83rd Annual

Thursday, 13 February 2003
Coupling a distributed hydrological model to regional climate model output: An evaluation of experiments for the Rhine basin in Europe
Jan Kleinn, ETH, Zurich, Switzerland; and C. Frei, J. Gurtz, P. L. Vidale, and C. Schär
Poster PDF (2.7 MB)
Driving hydrologic runoff models with climate model output provides a promising tool for climate impact assessment studies. To this end, the scale gap between the climate model and the hydrologic model, which is usually of about one order of magnitude, has to be overcome. In this study, downscaling techniques are applied to the output of a perfect boundary regional climate model to drive a distributed hydrological model. The presentation includes a detailed validation of daily precipitation fields provided by the regional climate model, the downscaling techniques and the hydrologic simulations. Precipitation and runoff are analyzed with respect to their frequency distributions of daily values as well as their yearly cycle of monthly means. The regional climate model CHRM is used in a nested mode with horizontal resolutions of 56 km and 14 km. The boundary conditions are taken from the ECMWF reanalysis. The distributed runoff model (WaSiM) is used at a horizontal resolution of 1 km for the whole Rhine basin (gauge Cologne), covering more than 140'000 square-kilometers and including catchments with different topographical complexity. The coupling of the models is provided by a downscaling of the climate model fields (precipitation, temperature, radiation, humidity, and wind) to the resolution of the distributed runoff model.
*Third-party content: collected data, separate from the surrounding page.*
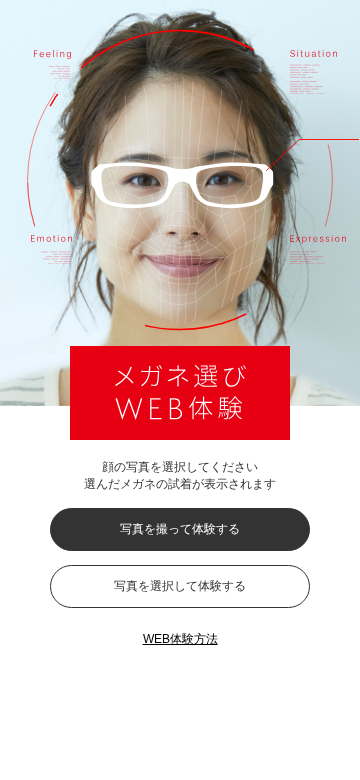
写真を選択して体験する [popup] (180, 586)
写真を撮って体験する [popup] (180, 529)
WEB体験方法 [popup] (180, 639)
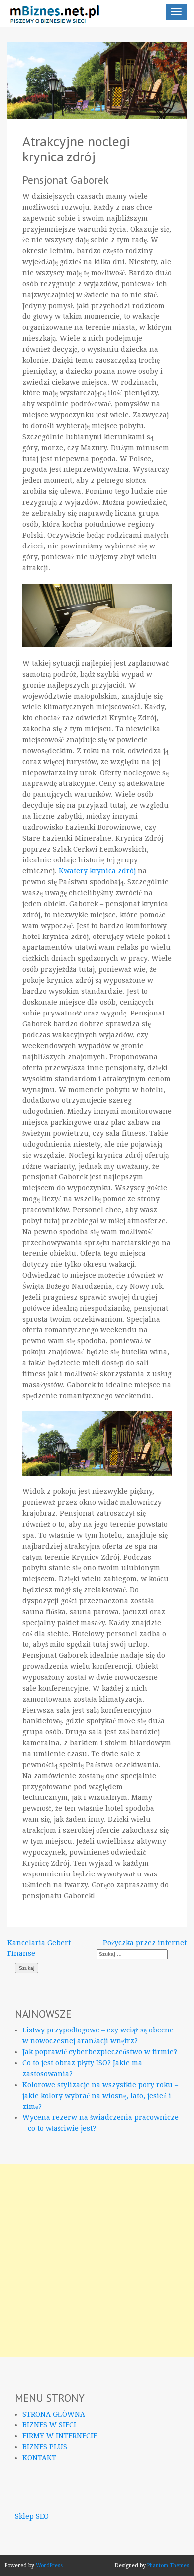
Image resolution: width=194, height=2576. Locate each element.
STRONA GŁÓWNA (53, 2414)
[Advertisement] (97, 2260)
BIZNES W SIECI (49, 2425)
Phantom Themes (168, 2565)
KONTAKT (39, 2458)
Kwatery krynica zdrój (97, 871)
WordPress (49, 2565)
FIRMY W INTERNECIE (59, 2436)
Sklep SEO (32, 2516)
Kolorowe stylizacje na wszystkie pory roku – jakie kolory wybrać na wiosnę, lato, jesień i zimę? (100, 2095)
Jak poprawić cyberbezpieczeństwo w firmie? (99, 2052)
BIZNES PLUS (44, 2447)
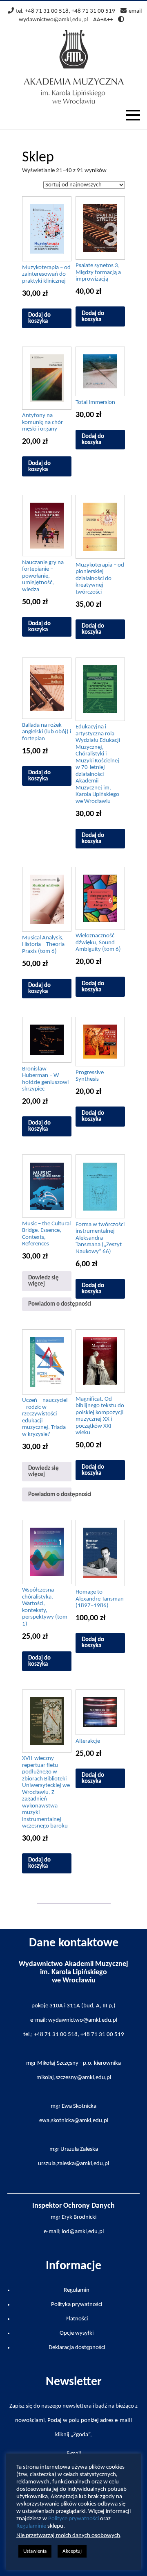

The simulations cover multiple years for CHRM with 56 km horizontal resolution and multiple winter seasons for CHRM with 14 km horizontal resolution. A detailed validation of the control simulation shows a good correspondence of the precipitation fields from the regional climate model with measured fields regarding the distribution of precipitation at the scale of the Rhine basin. Systematic errors are visible in the high resolution simulations at the scale of single subcatchements and include precipitation biases of up to 20% compared to the observed precipitation, an overestimation in the frequency of strong precipitation events exceeding about 15 mm/day, and an overestimation of precipitation by about 20% for altitudes between 1000 and 2000 meters above sea level. The errors in the climate simulation partly compensate in the hydrologic simulations and the simulated runoff shows good correspondence with observed runoff for the whole Rhine basin as well as for the bigger lowland sub-basins. Simulated runoff in the more complex Alpine sub-basins shows stronger disagreement with observations.